Tuesday, September 11, 2018

How to access Amazon Simple Storage Service (Amazon S3) FS by passing command properties?

There is no need to set the core-site.xml to access Amazon S3, simple
the configuration as a java properties.

This is an article with instructions to access Amazon S3 by passing
parameters to `hadoop` command line. This is helpful to test access
before hardcoding the configuring parameter in the HDP cluster (which
will require a restart) or just creating scripts to do a task.
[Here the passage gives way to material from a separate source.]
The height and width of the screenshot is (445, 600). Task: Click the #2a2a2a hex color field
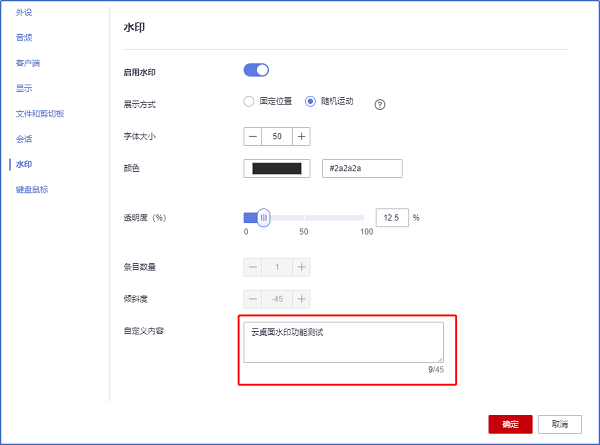[361, 168]
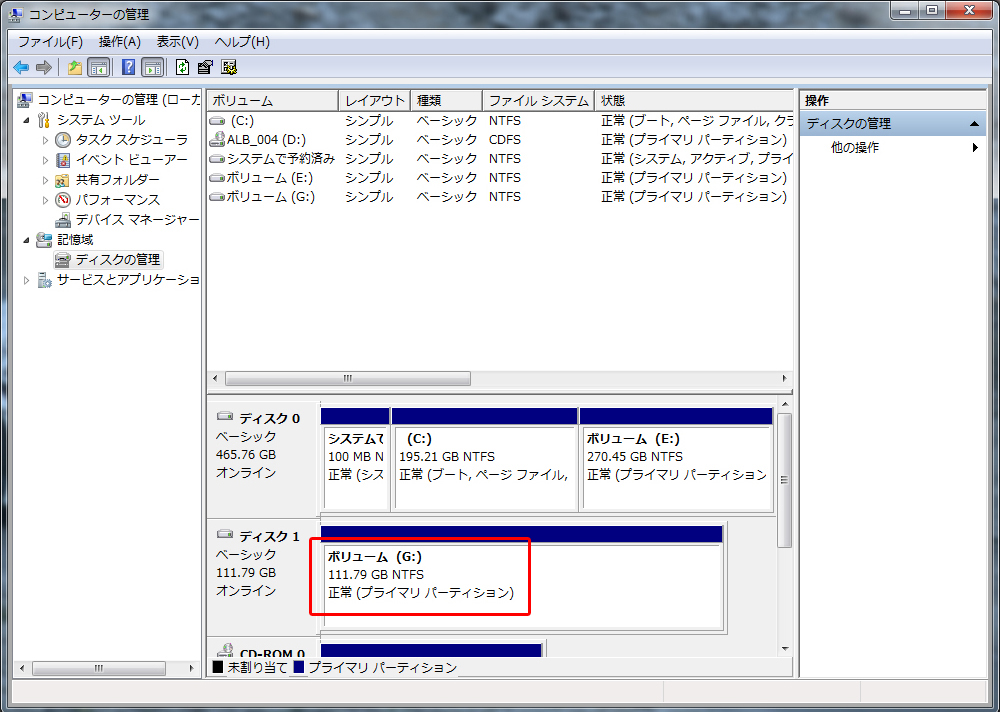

To
provide Access Key and Secret Key, check out the examples:

Option 1 (Secure): Generate jceks and list and distcp files.

Generate the jce key store with the following access key:

hadoop credential create fs.s3a.access.key -value '<Access-key>'
-provider jceks:///tmp/aws.jceks

Generate the following secret key:

hadoop credential create fs.s3a.secret.key -value '<Secret-key>'
-provider jceks:///tmp/aws.jceks

Now, use the jce key store to list and distcp files:

hadoop fs
-Dhadoop.security.credential.provider.path=jceks:///tmp/dir/aws.jceks
-ls s3a://your-bucket/

hadoop fs distcp
Dhadoop.security.credential.provider.path=jceks:///tmp/dir/aws.jceks
/tmp/hello.txt s3a://your-bucket

Option 2 (Less Secure): To generate a key store and provide the username
and password as clear text using the java properties.

Use the following for Listing and distcp the access:

hadoop fs -Dfs.s3a.access.key=<;Access-key>
-Dfs.s3a.secret.key=<;Secret-key> -ls s3a://your-bucket/

hadoop distcp -Dfs.s3a.access.key=<;Access-key>
-Dfs.s3a.secret.key=<;Secret-key> /tmp/hello.txt s3a://your-bucket/

Extra Option: If the bucket is associated with a different endpoint, you
can overwrite the endpoint as a Java property. Add the following
properties to the command line to overwrite the endpoint.

-Dfs.s3a.endpoint=s3.us-east-2.amazonaws.com

Example:

hadoop fs -Dfs.s3a.endpoint=s3.us-east-2.amazonaws.com
-Dhadoop.security.credential.provider.path=jceks:///tmp/dir/aws.jceks
-ls s3a://your-bucket/